> **YOUR ASSIGNMENT**: Give back exactly the lines from the one containing "747x474 pixels." through the end of the records, including both, and no others.
BEGIN
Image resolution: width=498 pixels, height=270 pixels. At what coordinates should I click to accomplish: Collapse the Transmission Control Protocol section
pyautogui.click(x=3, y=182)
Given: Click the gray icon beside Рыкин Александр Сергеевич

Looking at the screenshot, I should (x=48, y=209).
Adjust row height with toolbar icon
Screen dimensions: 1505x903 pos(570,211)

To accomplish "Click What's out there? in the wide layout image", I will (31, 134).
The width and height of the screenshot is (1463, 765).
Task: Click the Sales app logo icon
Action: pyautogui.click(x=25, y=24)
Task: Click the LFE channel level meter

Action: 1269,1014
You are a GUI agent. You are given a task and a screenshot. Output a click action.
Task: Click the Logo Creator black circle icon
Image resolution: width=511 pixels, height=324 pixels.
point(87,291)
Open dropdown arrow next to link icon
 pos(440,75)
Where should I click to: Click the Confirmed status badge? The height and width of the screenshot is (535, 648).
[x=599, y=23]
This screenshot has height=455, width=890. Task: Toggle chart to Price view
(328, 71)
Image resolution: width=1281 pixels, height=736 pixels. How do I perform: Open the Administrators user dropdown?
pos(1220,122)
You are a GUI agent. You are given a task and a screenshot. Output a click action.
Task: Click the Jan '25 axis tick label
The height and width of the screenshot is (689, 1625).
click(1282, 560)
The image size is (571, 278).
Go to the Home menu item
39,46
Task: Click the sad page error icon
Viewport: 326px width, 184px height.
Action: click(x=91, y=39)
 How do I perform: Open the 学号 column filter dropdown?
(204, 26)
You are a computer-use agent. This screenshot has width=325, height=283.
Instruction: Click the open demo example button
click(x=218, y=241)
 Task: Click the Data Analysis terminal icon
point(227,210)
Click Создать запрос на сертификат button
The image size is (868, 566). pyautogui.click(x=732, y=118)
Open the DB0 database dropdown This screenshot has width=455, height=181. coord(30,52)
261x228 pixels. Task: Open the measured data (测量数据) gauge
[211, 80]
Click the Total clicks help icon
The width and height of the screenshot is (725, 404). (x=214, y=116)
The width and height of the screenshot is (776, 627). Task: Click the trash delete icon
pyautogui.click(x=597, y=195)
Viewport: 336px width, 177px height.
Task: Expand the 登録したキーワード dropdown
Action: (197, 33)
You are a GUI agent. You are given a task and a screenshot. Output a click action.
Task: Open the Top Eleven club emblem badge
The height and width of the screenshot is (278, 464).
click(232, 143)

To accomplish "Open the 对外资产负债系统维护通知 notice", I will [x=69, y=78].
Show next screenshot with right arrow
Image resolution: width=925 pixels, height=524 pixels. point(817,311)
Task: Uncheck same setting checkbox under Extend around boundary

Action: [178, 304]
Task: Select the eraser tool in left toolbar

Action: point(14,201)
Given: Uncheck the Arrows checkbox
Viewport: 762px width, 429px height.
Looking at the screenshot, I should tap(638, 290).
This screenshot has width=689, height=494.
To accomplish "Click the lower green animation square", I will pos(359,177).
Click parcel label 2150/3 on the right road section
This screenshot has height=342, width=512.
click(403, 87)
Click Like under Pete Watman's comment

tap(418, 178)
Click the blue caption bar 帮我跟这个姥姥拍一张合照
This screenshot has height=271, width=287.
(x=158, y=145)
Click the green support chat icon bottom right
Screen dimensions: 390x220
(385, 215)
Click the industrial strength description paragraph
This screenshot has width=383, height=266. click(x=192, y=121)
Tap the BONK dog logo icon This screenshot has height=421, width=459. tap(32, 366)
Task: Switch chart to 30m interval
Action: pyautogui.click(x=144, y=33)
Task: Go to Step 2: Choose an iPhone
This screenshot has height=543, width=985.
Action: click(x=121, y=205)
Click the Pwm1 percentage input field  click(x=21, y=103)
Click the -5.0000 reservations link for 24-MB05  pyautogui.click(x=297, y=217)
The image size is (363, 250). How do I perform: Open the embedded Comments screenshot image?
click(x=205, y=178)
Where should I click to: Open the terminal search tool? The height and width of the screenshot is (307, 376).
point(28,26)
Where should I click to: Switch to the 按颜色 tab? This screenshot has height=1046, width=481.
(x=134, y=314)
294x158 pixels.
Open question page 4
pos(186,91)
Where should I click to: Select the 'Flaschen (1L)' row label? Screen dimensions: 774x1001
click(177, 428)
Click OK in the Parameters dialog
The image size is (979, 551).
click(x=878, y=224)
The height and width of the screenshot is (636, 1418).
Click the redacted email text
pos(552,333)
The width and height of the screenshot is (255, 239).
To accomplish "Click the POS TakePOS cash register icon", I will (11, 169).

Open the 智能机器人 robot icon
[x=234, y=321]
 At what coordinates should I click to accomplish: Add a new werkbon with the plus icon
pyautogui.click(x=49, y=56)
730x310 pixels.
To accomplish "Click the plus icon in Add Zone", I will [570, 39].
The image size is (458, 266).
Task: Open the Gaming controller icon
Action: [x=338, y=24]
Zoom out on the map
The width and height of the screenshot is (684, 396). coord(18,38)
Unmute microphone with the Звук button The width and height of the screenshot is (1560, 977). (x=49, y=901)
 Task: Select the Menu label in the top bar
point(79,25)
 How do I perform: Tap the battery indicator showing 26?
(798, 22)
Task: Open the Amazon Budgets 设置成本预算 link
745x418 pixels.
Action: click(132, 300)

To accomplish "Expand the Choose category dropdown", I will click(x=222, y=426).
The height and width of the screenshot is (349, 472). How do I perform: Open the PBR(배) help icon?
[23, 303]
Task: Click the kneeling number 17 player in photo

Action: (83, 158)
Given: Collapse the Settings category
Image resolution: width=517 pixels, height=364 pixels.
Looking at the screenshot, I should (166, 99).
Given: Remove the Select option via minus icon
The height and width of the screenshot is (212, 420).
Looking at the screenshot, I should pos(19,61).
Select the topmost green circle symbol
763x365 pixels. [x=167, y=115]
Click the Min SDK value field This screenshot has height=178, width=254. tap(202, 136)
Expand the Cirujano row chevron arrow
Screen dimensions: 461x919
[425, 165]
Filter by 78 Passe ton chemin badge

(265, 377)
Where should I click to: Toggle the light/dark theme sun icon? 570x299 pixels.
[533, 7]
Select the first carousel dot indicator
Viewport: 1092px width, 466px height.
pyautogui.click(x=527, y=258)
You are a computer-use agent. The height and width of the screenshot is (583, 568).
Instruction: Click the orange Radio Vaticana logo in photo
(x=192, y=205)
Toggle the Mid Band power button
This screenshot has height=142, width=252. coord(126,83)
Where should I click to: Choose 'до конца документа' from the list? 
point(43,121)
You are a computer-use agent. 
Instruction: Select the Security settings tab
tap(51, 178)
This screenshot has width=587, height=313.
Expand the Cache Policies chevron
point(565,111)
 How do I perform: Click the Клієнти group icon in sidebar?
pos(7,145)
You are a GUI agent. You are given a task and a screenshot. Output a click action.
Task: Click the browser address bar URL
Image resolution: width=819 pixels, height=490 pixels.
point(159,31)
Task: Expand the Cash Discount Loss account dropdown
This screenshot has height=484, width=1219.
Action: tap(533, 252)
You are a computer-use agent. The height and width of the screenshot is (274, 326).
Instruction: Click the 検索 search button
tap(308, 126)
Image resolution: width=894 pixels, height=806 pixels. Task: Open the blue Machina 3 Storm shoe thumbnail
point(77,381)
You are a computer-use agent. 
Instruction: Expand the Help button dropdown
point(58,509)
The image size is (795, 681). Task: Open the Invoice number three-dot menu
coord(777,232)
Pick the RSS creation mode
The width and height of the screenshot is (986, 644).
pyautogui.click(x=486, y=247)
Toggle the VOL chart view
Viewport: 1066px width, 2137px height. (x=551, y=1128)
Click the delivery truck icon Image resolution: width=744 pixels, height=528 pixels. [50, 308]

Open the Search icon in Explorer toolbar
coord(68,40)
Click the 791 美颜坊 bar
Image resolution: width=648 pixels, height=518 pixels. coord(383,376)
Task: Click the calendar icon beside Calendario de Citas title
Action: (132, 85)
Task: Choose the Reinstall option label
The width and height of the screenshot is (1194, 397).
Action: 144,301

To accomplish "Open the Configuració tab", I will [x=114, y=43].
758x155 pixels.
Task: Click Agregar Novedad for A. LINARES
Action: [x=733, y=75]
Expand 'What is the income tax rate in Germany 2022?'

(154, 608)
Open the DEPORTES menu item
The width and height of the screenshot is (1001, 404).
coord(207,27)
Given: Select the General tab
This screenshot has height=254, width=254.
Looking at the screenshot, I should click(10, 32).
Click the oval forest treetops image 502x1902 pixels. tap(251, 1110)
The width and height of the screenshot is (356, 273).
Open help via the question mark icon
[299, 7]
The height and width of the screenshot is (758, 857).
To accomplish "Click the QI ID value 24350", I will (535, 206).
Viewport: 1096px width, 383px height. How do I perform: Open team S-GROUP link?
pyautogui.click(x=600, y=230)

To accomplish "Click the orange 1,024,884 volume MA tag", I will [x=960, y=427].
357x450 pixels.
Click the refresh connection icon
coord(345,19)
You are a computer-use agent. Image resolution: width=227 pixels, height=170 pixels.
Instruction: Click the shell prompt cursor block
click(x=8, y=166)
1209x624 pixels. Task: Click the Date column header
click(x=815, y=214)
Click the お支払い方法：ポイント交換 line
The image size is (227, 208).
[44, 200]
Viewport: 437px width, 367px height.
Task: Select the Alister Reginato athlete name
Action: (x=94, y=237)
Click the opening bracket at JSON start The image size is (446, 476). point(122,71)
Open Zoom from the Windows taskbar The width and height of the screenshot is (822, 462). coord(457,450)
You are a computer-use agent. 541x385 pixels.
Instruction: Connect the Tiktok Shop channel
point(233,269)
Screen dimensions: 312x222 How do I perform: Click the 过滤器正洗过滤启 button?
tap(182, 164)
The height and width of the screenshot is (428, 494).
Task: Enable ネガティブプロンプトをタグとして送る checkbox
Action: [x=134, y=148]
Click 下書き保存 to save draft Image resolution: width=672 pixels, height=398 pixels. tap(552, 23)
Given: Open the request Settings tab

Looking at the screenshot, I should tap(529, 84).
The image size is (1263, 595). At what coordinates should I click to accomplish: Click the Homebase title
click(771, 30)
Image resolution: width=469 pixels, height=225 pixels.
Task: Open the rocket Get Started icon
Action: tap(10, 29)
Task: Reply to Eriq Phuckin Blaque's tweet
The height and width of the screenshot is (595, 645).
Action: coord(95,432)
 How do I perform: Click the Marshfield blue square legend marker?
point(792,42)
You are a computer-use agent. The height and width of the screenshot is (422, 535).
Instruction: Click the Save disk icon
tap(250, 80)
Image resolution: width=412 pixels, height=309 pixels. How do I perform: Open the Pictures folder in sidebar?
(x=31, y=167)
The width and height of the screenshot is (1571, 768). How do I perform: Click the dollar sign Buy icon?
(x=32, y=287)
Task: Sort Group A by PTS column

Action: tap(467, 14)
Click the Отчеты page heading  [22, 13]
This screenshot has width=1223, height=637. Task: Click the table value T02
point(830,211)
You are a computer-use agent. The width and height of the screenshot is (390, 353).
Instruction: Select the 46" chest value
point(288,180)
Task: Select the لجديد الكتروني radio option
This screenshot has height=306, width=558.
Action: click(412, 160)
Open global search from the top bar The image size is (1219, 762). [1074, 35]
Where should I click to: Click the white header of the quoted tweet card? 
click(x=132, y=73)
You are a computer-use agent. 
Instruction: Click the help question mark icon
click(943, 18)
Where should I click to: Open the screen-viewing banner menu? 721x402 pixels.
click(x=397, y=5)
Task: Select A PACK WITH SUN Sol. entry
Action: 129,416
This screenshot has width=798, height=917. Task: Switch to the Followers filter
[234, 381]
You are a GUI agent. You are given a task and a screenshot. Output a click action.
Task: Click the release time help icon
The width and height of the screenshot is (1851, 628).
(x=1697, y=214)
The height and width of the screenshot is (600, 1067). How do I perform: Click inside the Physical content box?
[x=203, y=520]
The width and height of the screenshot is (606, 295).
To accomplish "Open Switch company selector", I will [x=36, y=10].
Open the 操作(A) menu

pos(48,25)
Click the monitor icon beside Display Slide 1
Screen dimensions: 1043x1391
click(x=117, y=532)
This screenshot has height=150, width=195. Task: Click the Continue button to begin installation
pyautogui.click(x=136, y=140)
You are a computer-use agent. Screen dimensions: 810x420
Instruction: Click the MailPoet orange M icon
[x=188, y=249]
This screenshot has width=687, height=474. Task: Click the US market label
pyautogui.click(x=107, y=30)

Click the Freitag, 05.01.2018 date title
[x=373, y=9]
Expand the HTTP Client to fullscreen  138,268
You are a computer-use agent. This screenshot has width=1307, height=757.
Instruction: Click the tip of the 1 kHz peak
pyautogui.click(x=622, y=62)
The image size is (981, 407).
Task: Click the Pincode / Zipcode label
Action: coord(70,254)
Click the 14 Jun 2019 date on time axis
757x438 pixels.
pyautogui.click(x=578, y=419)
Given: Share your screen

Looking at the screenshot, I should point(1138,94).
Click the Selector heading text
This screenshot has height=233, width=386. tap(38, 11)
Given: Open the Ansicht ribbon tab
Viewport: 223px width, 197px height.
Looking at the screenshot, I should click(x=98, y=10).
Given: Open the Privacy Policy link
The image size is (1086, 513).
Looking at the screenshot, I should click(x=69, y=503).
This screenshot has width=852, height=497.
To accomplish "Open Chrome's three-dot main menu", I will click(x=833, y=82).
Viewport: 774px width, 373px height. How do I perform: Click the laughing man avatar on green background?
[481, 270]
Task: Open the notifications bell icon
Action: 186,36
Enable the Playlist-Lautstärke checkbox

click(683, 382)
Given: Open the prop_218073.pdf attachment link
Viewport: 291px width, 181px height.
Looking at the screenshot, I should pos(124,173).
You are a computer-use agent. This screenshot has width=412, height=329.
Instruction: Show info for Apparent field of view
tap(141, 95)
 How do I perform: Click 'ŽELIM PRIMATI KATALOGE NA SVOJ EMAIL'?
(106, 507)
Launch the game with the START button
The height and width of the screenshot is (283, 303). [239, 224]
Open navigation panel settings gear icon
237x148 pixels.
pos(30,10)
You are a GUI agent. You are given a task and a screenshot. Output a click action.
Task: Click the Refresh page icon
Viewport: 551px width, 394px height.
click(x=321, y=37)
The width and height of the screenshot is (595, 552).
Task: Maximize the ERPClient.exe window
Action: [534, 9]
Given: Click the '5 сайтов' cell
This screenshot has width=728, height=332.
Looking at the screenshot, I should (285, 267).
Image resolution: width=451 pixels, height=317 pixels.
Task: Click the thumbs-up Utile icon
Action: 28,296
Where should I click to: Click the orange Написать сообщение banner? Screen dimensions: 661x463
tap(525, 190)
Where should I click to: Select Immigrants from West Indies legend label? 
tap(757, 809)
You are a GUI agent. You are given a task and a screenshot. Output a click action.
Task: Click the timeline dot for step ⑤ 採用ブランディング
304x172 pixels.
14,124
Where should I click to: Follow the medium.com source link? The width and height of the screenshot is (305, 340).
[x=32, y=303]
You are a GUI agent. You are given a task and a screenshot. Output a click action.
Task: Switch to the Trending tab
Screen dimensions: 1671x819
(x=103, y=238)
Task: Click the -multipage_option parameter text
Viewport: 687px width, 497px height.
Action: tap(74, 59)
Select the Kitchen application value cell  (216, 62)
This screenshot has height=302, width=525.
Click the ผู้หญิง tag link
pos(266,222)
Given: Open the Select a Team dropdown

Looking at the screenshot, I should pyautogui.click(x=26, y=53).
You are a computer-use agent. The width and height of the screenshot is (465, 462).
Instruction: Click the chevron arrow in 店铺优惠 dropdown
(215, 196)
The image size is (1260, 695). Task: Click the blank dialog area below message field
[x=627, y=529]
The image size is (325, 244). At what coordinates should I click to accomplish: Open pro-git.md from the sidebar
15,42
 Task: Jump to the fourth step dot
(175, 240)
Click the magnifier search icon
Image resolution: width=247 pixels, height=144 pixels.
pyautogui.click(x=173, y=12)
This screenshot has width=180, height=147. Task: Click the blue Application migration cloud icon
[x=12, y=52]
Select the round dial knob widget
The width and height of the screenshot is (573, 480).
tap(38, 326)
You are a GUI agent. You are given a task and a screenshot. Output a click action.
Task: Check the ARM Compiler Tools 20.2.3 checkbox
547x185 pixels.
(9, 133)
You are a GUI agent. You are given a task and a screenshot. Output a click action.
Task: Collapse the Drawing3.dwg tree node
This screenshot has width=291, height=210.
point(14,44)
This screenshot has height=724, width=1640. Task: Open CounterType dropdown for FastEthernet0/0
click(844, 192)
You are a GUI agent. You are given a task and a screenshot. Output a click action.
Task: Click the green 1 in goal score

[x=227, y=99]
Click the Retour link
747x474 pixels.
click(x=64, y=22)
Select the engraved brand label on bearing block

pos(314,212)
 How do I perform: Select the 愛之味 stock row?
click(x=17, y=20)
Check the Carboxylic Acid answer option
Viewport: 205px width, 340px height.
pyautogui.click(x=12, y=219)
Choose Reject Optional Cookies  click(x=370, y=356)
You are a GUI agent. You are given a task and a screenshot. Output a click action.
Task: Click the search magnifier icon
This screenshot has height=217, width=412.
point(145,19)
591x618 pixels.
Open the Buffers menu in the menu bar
END
> **OUTPUT**:
747x474 pixels.
click(x=64, y=22)
Select the engraved brand label on bearing block

pos(314,212)
 How do I perform: Select the 愛之味 stock row?
click(x=17, y=20)
Check the Carboxylic Acid answer option
Viewport: 205px width, 340px height.
pyautogui.click(x=12, y=219)
Choose Reject Optional Cookies  click(x=370, y=356)
You are a GUI agent. You are given a task and a screenshot. Output a click action.
Task: Click the search magnifier icon
This screenshot has height=217, width=412.
point(145,19)
591x618 pixels.
Open the Buffers menu in the menu bar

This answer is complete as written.